#### [Passage for review]
::::::::

22q13 Deletion Syndrome - Etiology

Etiology

The deletion affects the terminal region of the long arm of chromosome 22 (the paternal chromosome in 75% of cases), from 22q13.3 to 22qter. Although the deletion is most typically a result of a de novo mutation, there is an inherited form resulting from familial chromosomal translocations involving the 22 chromosome. In the de novo form, the size of the deletion is variable and can go from 130kbp (130,000 base pairs) to 9Mbp (9,000,000 base pairs). While some clinical signs correlate with the size of the deletion, the main traits of the syndrome appear to be independent of the deletion size, and only related to the presence of the Shank3 gene. The haploinsufficiency of Shank3 is thought to be the responsible for the neurological deficits of the syndrome.

The proteins encoded by the Shank genes assemble glutamate receptors with their intracellular signaling apparatus and cytoskeleton at the postsynaptic density. They are important for the formation and stabilisation of synapses:

• Experimentally induced expression of Shank3 has been shown to be sufficient to induce functional dendritic spines in aspiny cerebellar neurons.
• Neural network activity up- or down regulates large groups of postsynaptic proteins through ubiquitin-mediated protein degradation. Shank proteins were identified as one of the few postsynaptic density proteins that can be degraded by ubiquitination

In 2006, a group led by Thomas Bourgeron from the Pasteur Institute in France, found anomalies of the 22q13 locus in five children with diagnosis of autism and Asperger syndrome. While the absence of the Shank3 gene was found in children with the typical characteristics of the Phelan-McDermid syndrome, its duplication was found in one child diagnosed with Asperger syndrome, a type of high-functioning autism.

Van Bokhoven et al. (1997) have also assigned the WNT7B gene to 22q13. Wnt7b acts through Dvl1 to the regulation of dendritic development. found that its overexpression resulted in increased dendritic branching in cultured mouse hippocampal neurons. Knockout mice for Dvl1 are viable, fertile and structurally normal, but show reduced social interaction and abnormal sleeping patterns. Heterozygous knockout mice for Shank3 are viable. Bangash et al. created a gain-of-function transgenic mouse bearing a deletion at the C terminus of Shank3 that mimics clinical mutations and define a biochemical pathway linking mutant Shank3 to the proteasomal degradation of Shank3 and NMDA type glutamate receptors subunit NR1. PMID 21565394 The heterozygous mutant mice display autism-like behavioral deficits and also exhibit schizophrenia-like phenotypes, consistent with altered glutamate receptor function. Consistent with this, the mice have deficits in NMDA LTP, LTD and enhanced mGluR LTD similar to Fragile-X. These results suggest that NMDA receptor degradation could be a shared feature of both Autism and Schizophrenia. Homozygous PDZ domain knockout mice from another lab also display autistic-like behaviours and striatal dysfunction.

::::::::

#### [Saved data entries]
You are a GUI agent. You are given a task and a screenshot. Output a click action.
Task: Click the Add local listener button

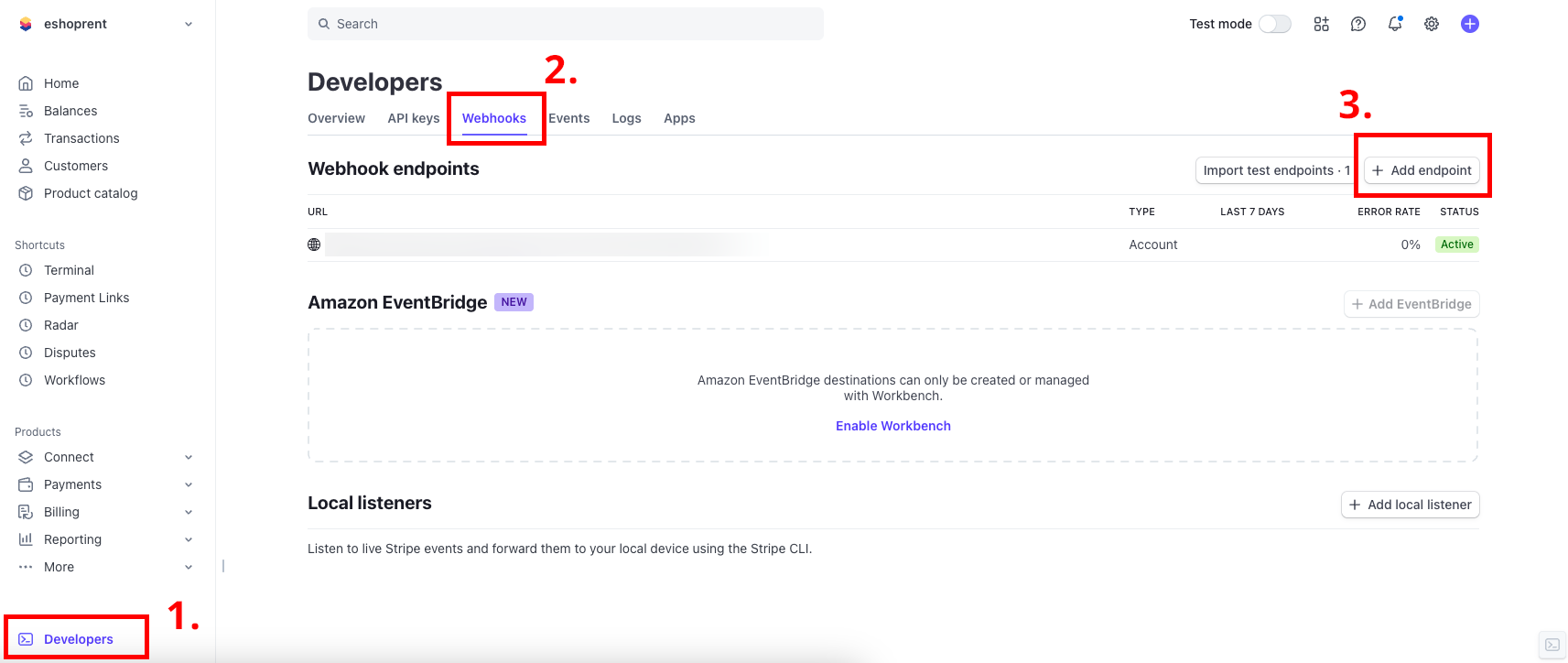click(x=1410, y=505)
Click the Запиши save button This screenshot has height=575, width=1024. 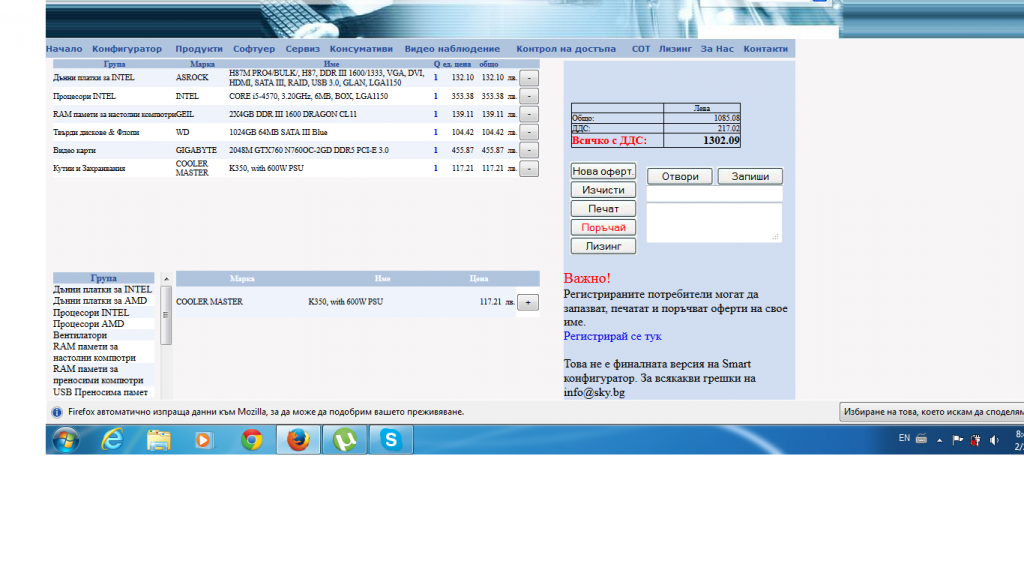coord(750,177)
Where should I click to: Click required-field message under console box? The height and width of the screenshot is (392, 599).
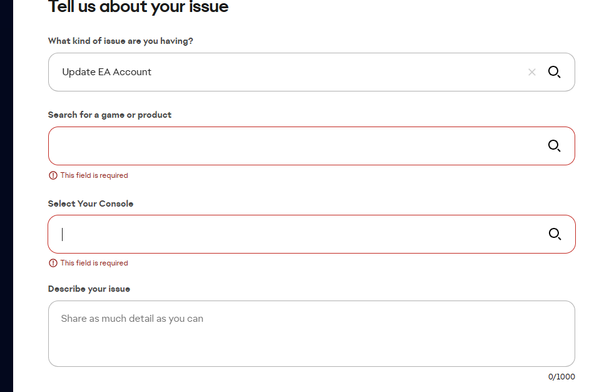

::::::::

#### [Directions]
Can you copy the stretch of the 22q13 deletion syndrome text above from "22q13 Deletion Syndrome" through "of the syndrome."?

#### [Exercise result]
22q13 Deletion Syndrome - Etiology

Etiology

The deletion affects the terminal region of the long arm of chromosome 22 (the paternal chromosome in 75% of cases), from 22q13.3 to 22qter. Although the deletion is most typically a result of a de novo mutation, there is an inherited form resulting from familial chromosomal translocations involving the 22 chromosome. In the de novo form, the size of the deletion is variable and can go from 130kbp (130,000 base pairs) to 9Mbp (9,000,000 base pairs). While some clinical signs correlate with the size of the deletion, the main traits of the syndrome appear to be independent of the deletion size, and only related to the presence of the Shank3 gene. The haploinsufficiency of Shank3 is thought to be the responsible for the neurological deficits of the syndrome.